NEW YORK – Aspira Women's Health said this week that it has reached deals to provide its testing services to Medicaid plan members in New Hampshire and Washington, D.C. New Hampshire covers 200,000 lives under its Medicaid program while D.C. covers 265,000 lives under its program. Aspira said it is now credentialed to provide its OVA1 test to about 80 percent of the Medicaid population, or 60 million lives, in the US.
On-demand mobile health service firm Sprinter Health said this week that it is collaborating with molecular diagnostics company Naveris to provide a Sprinter nurse or phlebotomist for at-home blood specimen collection for human papillomavirus-related cancer testing. Naveris will offer its NavDx blood test for the detection of circulating tumor tissue-modified HPV DNA. According to Sprinter, the test can detect cancer recurrence a median of four months earlier than a PET or CT scan. Sprinter and Naveris have worked together in California for several months and plan to expand their collaboration to new states in the first half of 2022.
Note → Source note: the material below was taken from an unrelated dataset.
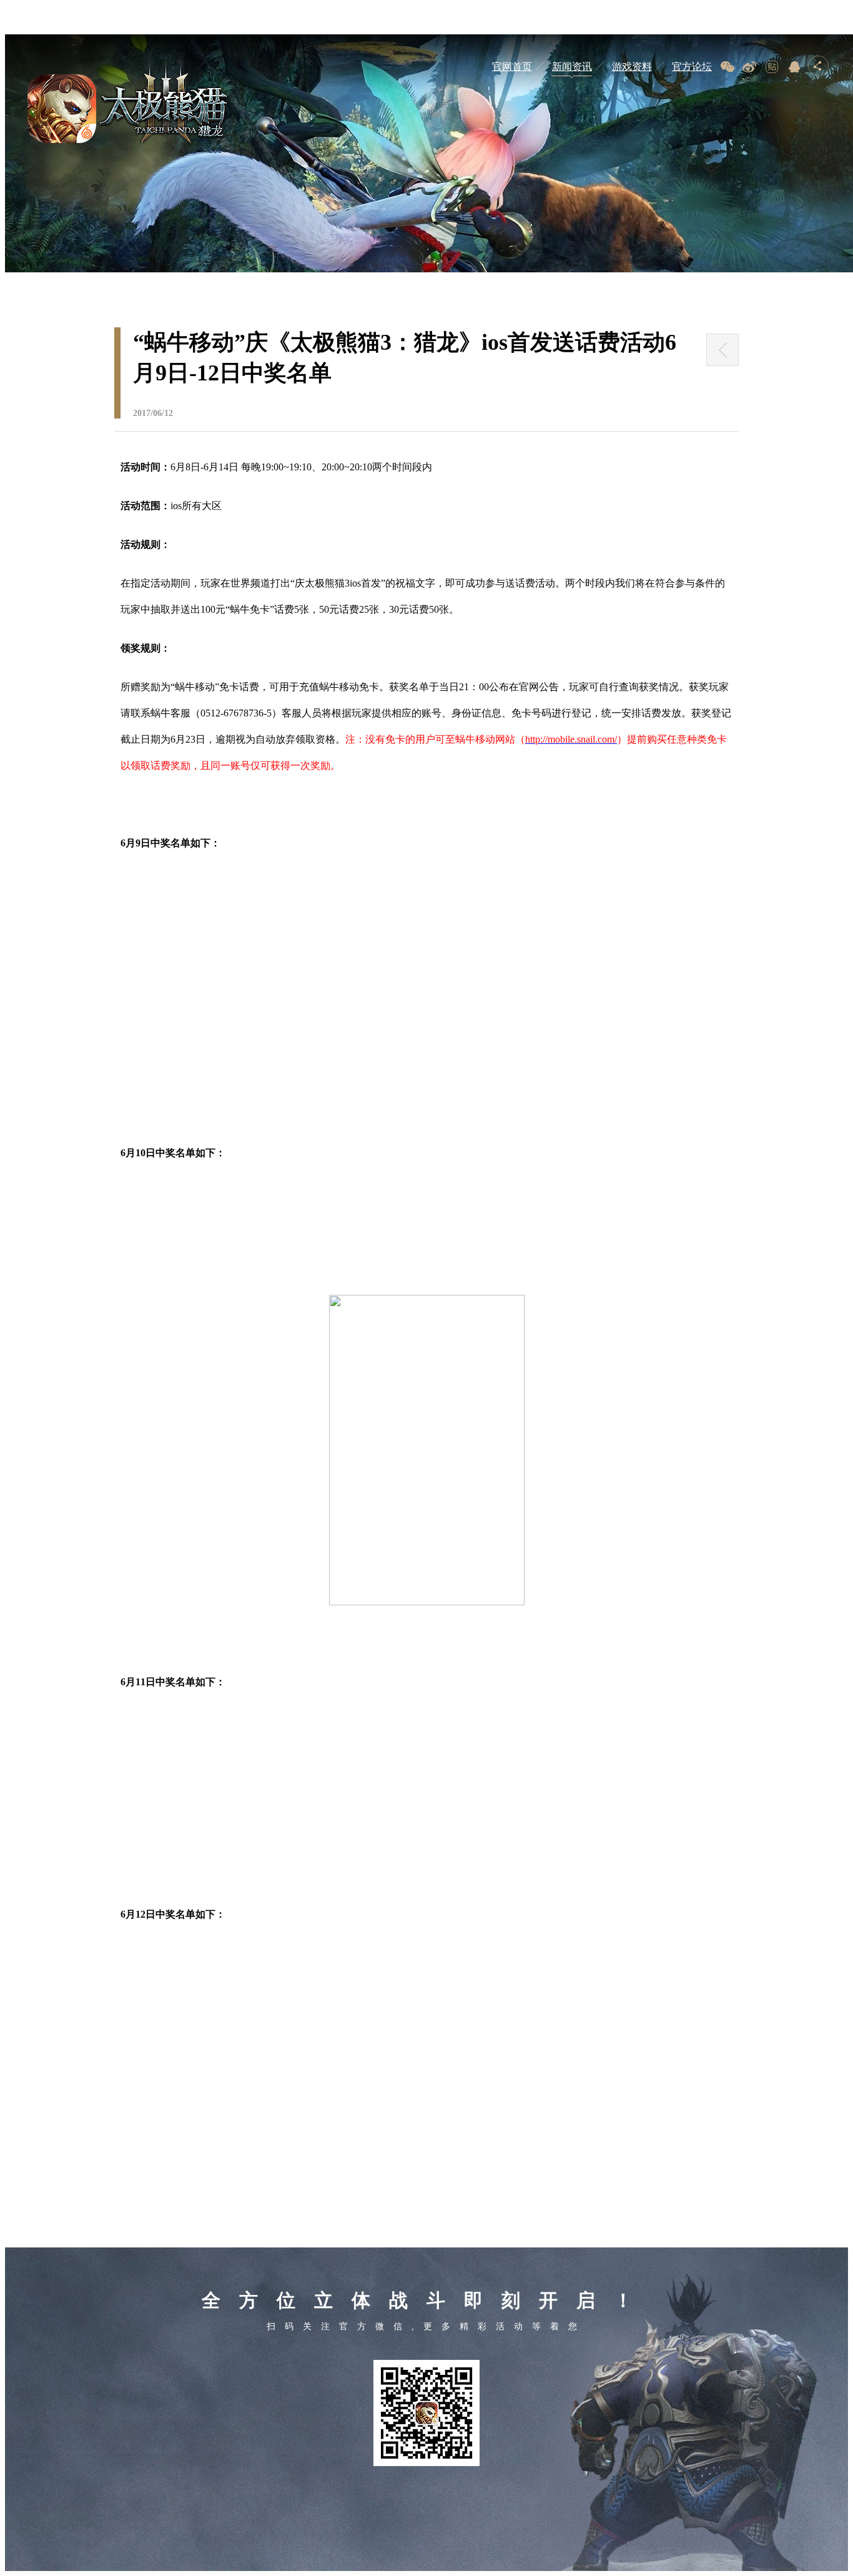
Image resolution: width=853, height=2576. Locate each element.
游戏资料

Sophia Genetics said this week that is has extended its 2016 partnership with the Institut Paoli Calmettes, one of 18 Comprehensive Cancer Centers in France, to further support the implementation, automation, and accreditation of cancer tests, including for lung, breast, ovarian, and hematological cancers.
Theseus Pharmaceuticals said this week that the US Food and Drug Administration has granted orphan drug designation to its lead therapeutic candidate THE-630 for treating advanced gastrointestinal stromal tumors. The Cambridge, Massachusetts-based firm is developing the pan-variant KIT inhibitor for advanced GIST patients who have become resistant to earlier kinase inhibitor treatments through the emergence of KIT mutations and began a Phase I/II trial in this setting in January. The FDA grants orphan drug designation to treatments for rare diseases. The designation gives drug sponsors assistance with drug development, tax credits for clinical trial costs, exemption from certain regulatory fees, and seven years of marketing exclusivity.
Syros Pharmaceuticals said this week that the US Food and Drug Administration has granted orphan drug designation to its selective retinoic acid receptor alpha agonist tamibarotene for treating newly diagnosed, higher-risk myelodysplastic syndrome patients who are RARA positive. The Cambridge, Massachusetts-based firm is studying the activity of the drug with azacitidine in this patient subgroup in the Phase III SELECT-MDS-1 trial, which is expected to read out between Q4 2023 and Q1 2024. The firm hopes to file for regulatory approval sometime in 2024.
Syros is also studying tamibarotene with azacitidine and Genentech/AbbVie's Venclexta (venetoclax) in newly diagnosed, unfit acute myeloid leukemia patients who are RARA positive. This treatment also has orphan drug designation in this setting.
In Brief This Week is a selection of news items that may be of interest to our readers but had not previously appeared in Precision Oncology News.